Estratto del documento —
┌──

Signori e signore, Wild West Online è ufficialmente il Quattro carogne a Malopasso dei videogiochi, ma se l’improbabile western diretto dall’immortale Vito Colomba è riuscito a fare tutto il giro e a diventare un capolavoro del trash, l’MMO sviluppato da da DJ2 Entertainment e WWO Partners Ltd. non riesce nemmeno a fare un passo oltre alla categoria dell’immondizia pura. Credete stia esagerando? No, anzi, probabilmente sono solo le etichette di corte di Spaziogames a frenare la parte peggiore del mio vocabolario, perché tutto quello che gira attorno al titolo in questione è coperto da una pesante nebbia, che però odora di quel tipico e spesso olezzo che sale quando concimano nella campagne davanti a casa mia. Come definireste il tentativo di pubblicizzare il proprio lavoro sfruttando i rumor sorti ai tempi attorno a Red Dead Redemption 2? Triste, forse pure squallido, ma è esattamente quello che è accaduto quando, oramai qualche mese fa, trapelarono dei concept art immersi nel vecchio west, fra cowboy e sparatorie al saloon e tutti pensarono subito all’annuncio – che oramai era nell’aria – del nuovo titolo di Rockstar Games. E invece, quelle immagini misteriosamente – come no – trafugate e apparse sui forum, altro non erano che del materiale promozionale di Wild West Online. Ma la vera ciliegina sulla torta è il trailer d’annuncio presente su Youtube, a cui sono stati chissà perché disattivati i commenti, dove fioccano i pollici in giù e, rullo di tamburi, nella descrizione campeggia la copertina proprio del primo Red Dead Redemption
Wild Sad West
Forse vi starete chiedendo perché non abbia ancora speso una parola sul Wild West Online gioco. La realtà è che non c’è molto da dire: semplicemente, dopo mesi di alpha, il titolo è stato pubblicato nella sua versione definitiva su Steam in condizioni pietose, manca davvero tutto, ci sono più bug che texture, non si sa cosa fare e dove andare, non c’è uno straccio di tutorial, ma di certo ho capito che i ragazzi di DJ Entertainment hanno davvero il senso degli affari, perché l’unica cosa che davvero funziona – si fa per dire – è il marketplace del gioco, un piazzismo virtuale che rende Wild West Online uno fra i più biechi Pay-to-Win recenti. Ancora prima di entrare nel vivo dell’azione, la prima cosa mostrata è infatti un bell’annuncio d’acquisto e non sto parlando di semplici oggetti estetici, ma anche di boost per i punti esperienza e da lì in poi è tutto un fiorire di micro-transazioni. Da dove cominciare se non dalla creazione del personaggio, un ricco menù composto da cinque modelli facciali e da un solo taglio di capelli, oltre alla rasata da nazi cowboy, in cui non ci sono slider o impostazioni per modificare magari l’altezza o il peso: non chiedevo di spostare l’angolo delle orecchie, ma almeno qualche preset fisico potevate darmelo, perché così il far west è popolato solo da sosia tutti identici, un Westworld di androidi prodotti con lo stampino. Ovviamente non c’è spazio per dei PG donna, perché le remote frontiere americane non sono adatte a donzelle con gonne di pizzo. Che poi remote frontiere si fa per dire, visto che la mappa del gioco ha dei confini davvero ristretti ed è puntellata da pochissimi punti d’interesse e qui non c’è nemmeno la scusa della fedeltà storica come in Kingdom Come Deliverance, perché non si va oltre a due saloon tutti uguali e i tre modelli utilizzati per le chiese e per gli altri edifici. Bellissima anche la colonna sonora: non c’è.

└──

Compito richiesto A —
Traduci in inglese questa frase dell'estratto su Wild West Online: "Ovviamente non c’è spazio per dei PG donna, perché le remote frontiere americane non sono adatte a donzelle con gonne di pizzo."

Dati forniti —
┌──

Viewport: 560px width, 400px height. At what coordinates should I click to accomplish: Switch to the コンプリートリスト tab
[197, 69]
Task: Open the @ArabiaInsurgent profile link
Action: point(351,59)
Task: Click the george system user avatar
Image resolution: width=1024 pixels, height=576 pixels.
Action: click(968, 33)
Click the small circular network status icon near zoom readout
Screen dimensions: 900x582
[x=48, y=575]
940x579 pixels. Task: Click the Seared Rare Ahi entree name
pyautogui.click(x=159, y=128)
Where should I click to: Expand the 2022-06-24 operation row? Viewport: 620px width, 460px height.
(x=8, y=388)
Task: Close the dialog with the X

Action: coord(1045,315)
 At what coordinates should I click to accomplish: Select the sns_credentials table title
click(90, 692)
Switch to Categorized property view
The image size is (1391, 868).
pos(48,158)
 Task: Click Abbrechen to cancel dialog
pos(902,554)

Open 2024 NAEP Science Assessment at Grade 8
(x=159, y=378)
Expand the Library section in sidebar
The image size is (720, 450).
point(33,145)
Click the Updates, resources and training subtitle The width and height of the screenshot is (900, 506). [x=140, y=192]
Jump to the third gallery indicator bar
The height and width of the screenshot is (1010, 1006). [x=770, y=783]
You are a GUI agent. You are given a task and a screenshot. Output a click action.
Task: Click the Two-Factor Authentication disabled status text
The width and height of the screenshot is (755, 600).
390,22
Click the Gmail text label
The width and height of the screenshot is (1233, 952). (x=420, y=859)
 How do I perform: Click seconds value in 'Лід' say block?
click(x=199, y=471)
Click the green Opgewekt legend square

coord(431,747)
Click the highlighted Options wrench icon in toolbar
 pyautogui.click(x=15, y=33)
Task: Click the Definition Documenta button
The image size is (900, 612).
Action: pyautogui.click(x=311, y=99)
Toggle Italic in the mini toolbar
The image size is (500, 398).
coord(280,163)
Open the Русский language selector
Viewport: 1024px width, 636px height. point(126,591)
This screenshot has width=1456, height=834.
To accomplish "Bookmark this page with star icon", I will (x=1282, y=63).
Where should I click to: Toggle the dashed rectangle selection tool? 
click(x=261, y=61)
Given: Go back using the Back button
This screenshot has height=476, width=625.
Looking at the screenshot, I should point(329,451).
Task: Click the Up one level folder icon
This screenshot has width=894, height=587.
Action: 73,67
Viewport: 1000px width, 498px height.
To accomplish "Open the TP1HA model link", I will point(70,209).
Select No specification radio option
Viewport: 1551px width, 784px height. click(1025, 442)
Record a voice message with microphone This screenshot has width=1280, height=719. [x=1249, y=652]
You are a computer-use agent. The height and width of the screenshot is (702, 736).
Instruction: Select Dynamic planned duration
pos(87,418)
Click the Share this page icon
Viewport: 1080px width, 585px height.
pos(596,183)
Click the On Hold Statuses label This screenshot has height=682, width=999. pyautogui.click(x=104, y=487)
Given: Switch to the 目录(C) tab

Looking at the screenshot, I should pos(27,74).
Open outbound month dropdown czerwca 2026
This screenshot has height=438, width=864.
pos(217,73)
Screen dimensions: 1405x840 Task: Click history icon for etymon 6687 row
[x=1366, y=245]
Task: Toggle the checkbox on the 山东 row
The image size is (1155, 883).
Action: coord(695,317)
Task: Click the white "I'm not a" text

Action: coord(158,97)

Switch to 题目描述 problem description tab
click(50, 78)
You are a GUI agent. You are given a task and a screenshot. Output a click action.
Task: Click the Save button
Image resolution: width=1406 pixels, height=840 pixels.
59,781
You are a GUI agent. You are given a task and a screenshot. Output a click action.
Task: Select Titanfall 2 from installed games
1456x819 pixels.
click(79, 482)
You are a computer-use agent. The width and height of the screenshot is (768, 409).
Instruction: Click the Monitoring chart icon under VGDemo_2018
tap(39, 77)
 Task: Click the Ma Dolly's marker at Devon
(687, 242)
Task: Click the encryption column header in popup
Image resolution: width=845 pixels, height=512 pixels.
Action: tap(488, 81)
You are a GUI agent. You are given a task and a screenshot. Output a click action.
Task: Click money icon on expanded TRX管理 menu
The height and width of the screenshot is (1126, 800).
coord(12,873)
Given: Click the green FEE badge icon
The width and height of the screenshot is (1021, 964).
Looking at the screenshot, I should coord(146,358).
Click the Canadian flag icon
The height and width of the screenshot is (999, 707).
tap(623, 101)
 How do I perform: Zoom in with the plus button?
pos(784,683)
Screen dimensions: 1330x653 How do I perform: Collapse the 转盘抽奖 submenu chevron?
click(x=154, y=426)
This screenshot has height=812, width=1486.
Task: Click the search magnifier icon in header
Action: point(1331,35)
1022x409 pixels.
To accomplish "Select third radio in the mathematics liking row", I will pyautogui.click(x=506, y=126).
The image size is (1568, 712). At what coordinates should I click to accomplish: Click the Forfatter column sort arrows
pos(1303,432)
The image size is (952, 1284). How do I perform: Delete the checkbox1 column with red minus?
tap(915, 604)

└──

Compito richiesto B —
Riporta come lista JSON di stringhe la parte dell'elenco che si apre con la riga contenente "You are a computer-use agent. The width" e prosegue fino alla fine dell'elenco. Usa una stringa per ogni riga e ometti le righe vuote.

Risposta al compito A —
Obviously there is no room for female player characters, because the remote American frontiers are not suited to damsels in lace skirts.

Risposta al compito B —
[
  "You are a computer-use agent. The width and height of the screenshot is (768, 409).",
  "Instruction: Click the Monitoring chart icon under VGDemo_2018",
  "tap(39, 77)",
  " Task: Click the Ma Dolly's marker at Devon",
  "(687, 242)",
  "Task: Click the encryption column header in popup",
  "Image resolution: width=845 pixels, height=512 pixels.",
  "Action: tap(488, 81)",
  "You are a GUI agent. You are given a task and a screenshot. Output a click action.",
  "Task: Click money icon on expanded TRX管理 menu",
  "The height and width of the screenshot is (1126, 800).",
  "coord(12,873)",
  "Given: Click the green FEE badge icon",
  "The width and height of the screenshot is (1021, 964).",
  "Looking at the screenshot, I should coord(146,358).",
  "Click the Canadian flag icon",
  "The height and width of the screenshot is (999, 707).",
  "tap(623, 101)",
  " How do I perform: Zoom in with the plus button?",
  "pos(784,683)",
  "Screen dimensions: 1330x653 How do I perform: Collapse the 转盘抽奖 submenu chevron?",
  "click(x=154, y=426)",
  "This screenshot has height=812, width=1486.",
  "Task: Click the search magnifier icon in header",
  "Action: point(1331,35)",
  "1022x409 pixels.",
  "To accomplish \"Select third radio in the mathematics liking row\", I will pyautogui.click(x=506, y=126).",
  "The image size is (1568, 712). At what coordinates should I click to accomplish: Click the Forfatter column sort arrows",
  "pos(1303,432)",
  "The image size is (952, 1284). How do I perform: Delete the checkbox1 column with red minus?",
  "tap(915, 604)"
]